• Data supplied:
•••

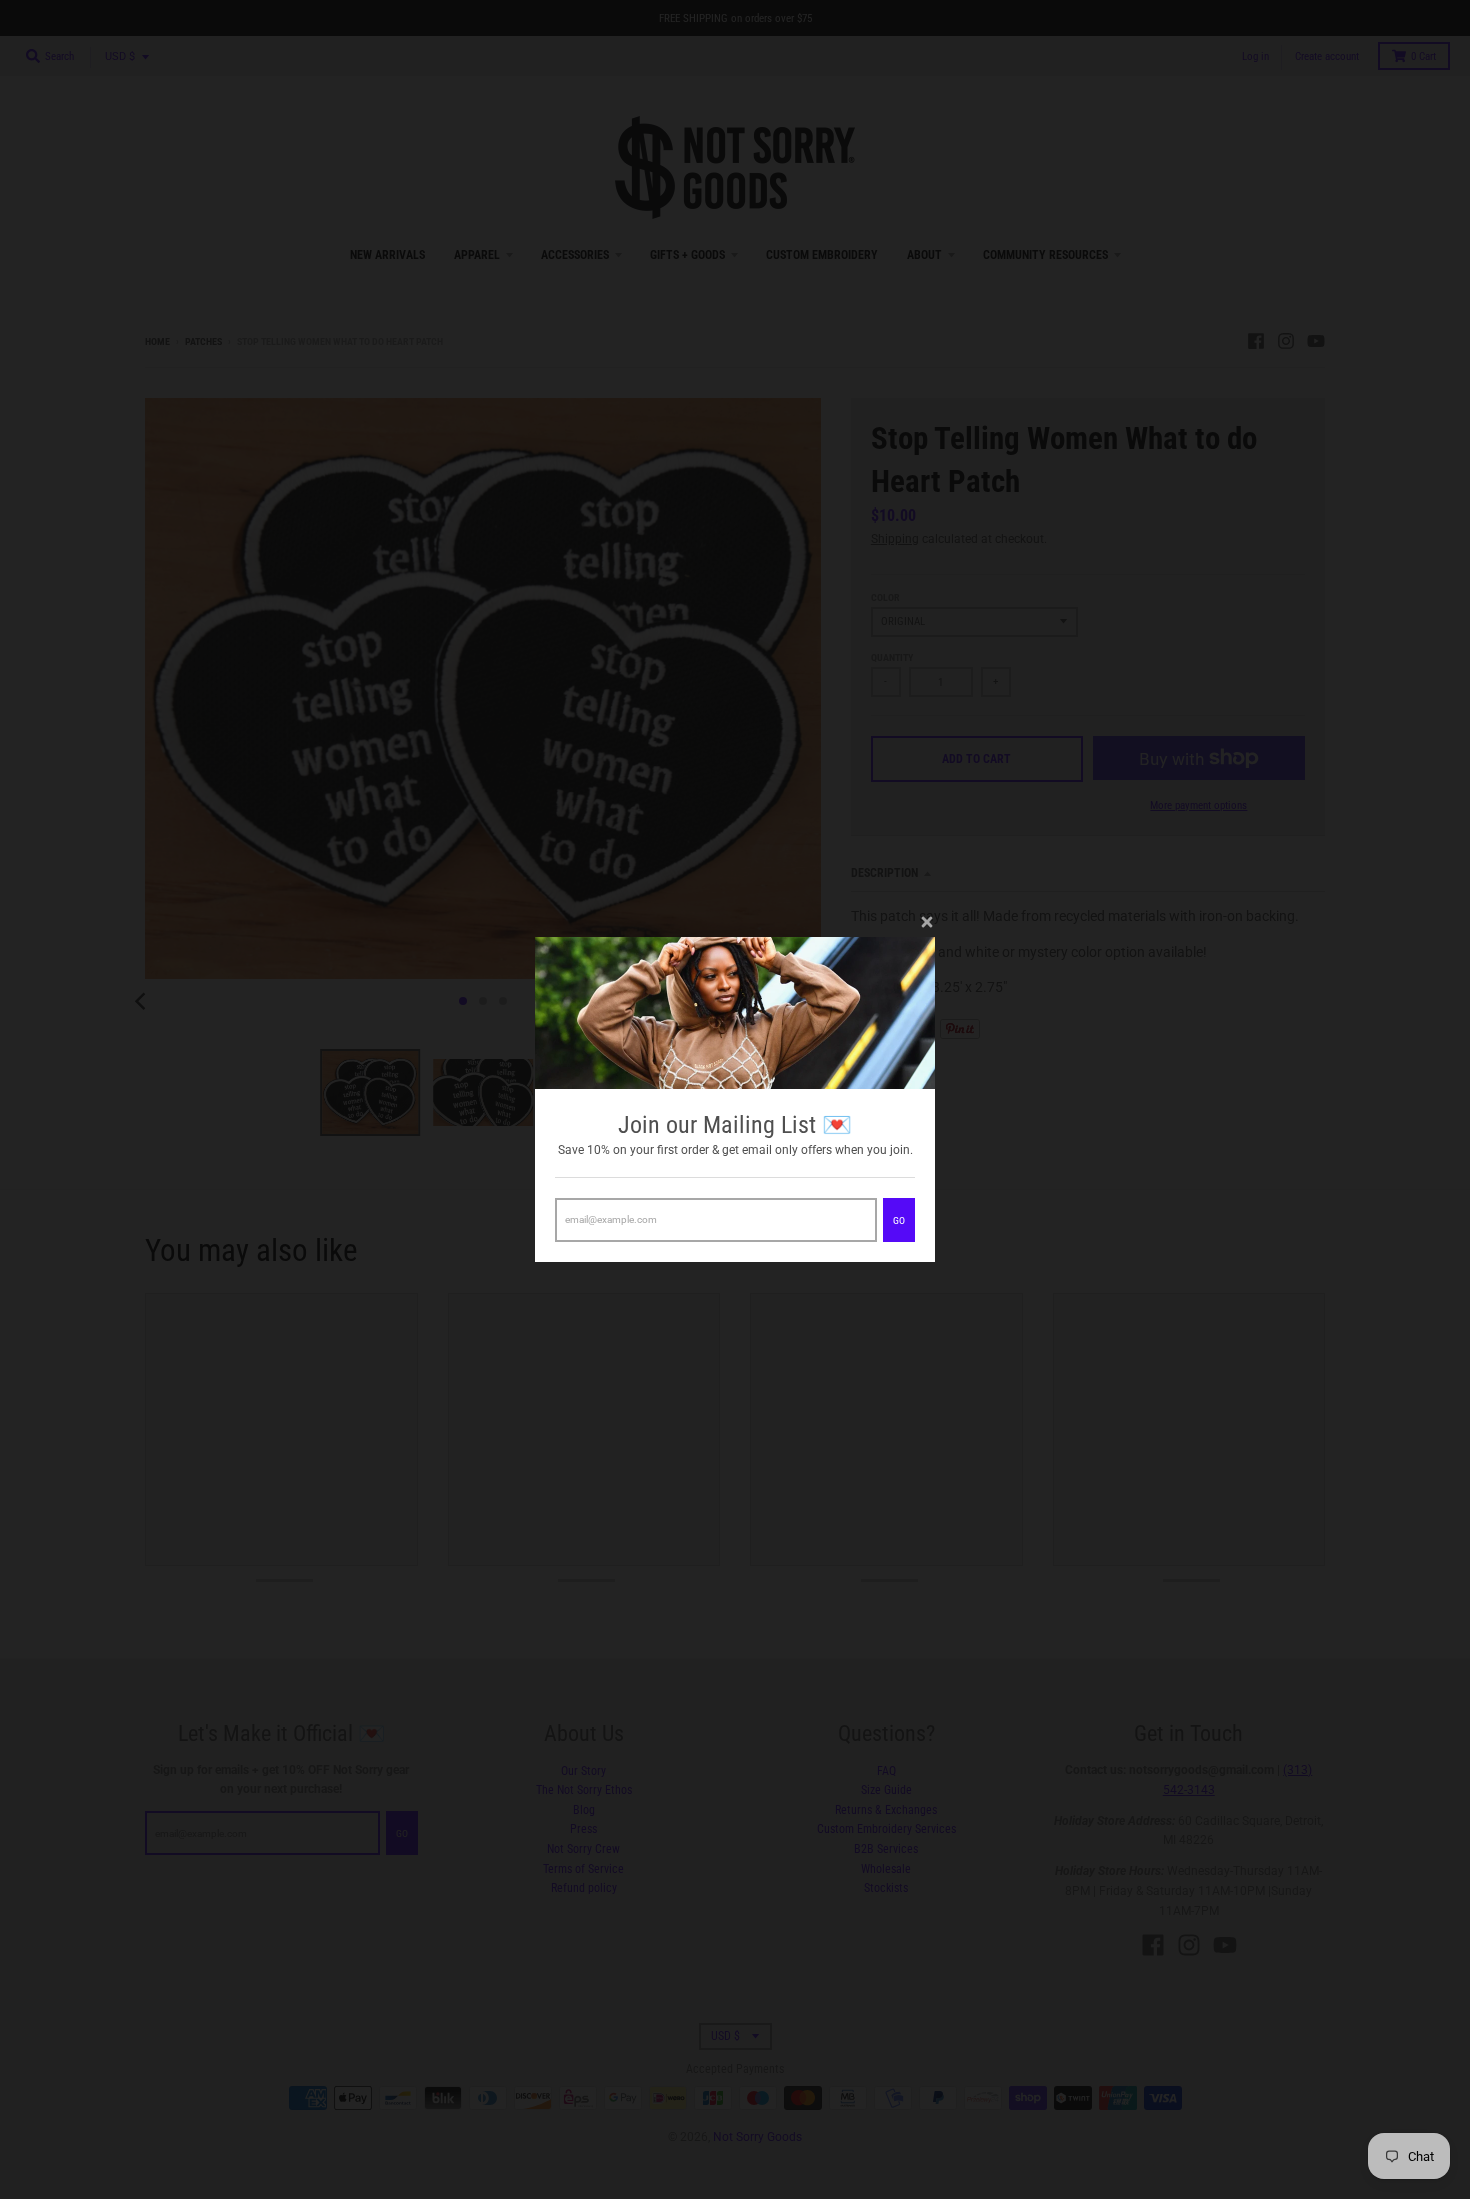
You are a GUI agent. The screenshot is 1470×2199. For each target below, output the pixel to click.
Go (899, 1220)
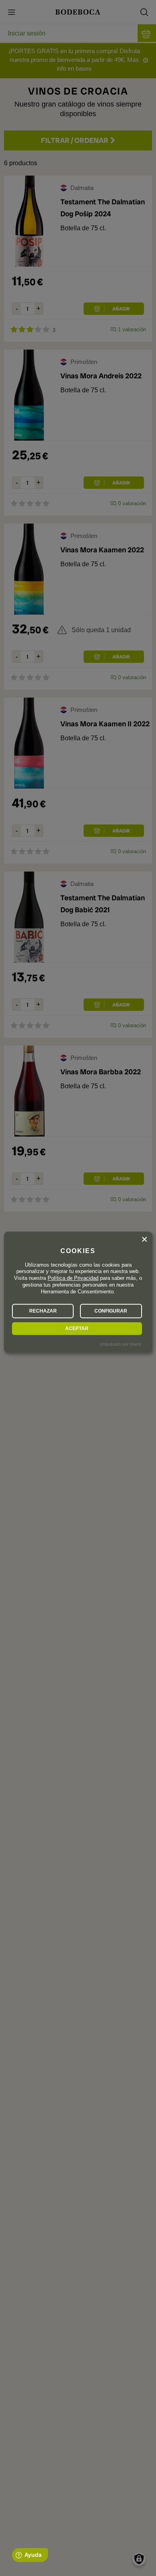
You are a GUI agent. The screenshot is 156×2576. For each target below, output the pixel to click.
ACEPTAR (76, 1328)
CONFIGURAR (110, 1311)
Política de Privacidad (73, 1278)
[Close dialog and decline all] (144, 1239)
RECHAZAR (43, 1311)
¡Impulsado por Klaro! (120, 1344)
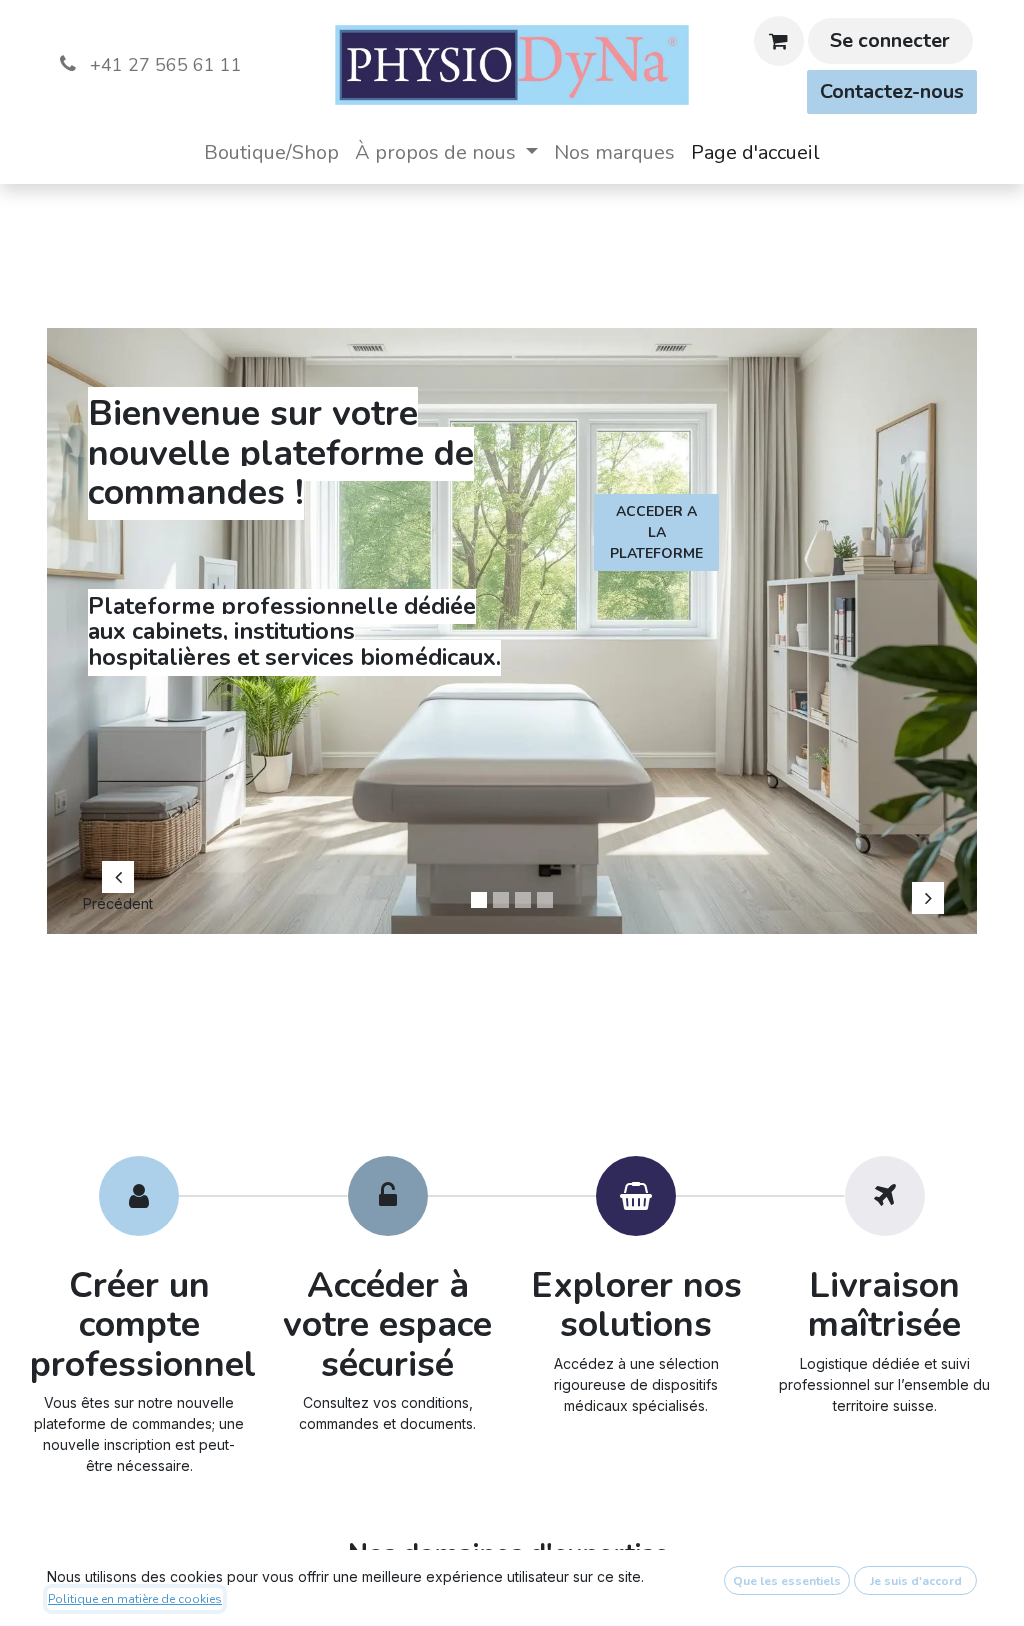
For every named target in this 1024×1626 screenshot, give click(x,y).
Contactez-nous (892, 91)
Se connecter (890, 40)
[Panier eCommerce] (779, 41)
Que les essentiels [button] (787, 1581)
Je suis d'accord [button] (916, 1581)
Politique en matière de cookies (135, 1599)
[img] (118, 621)
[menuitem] (271, 153)
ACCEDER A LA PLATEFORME (656, 532)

•••

• Work request: Give the count of lines in the data that contain the word "agent", and write nothing besides it.

• Task output: 2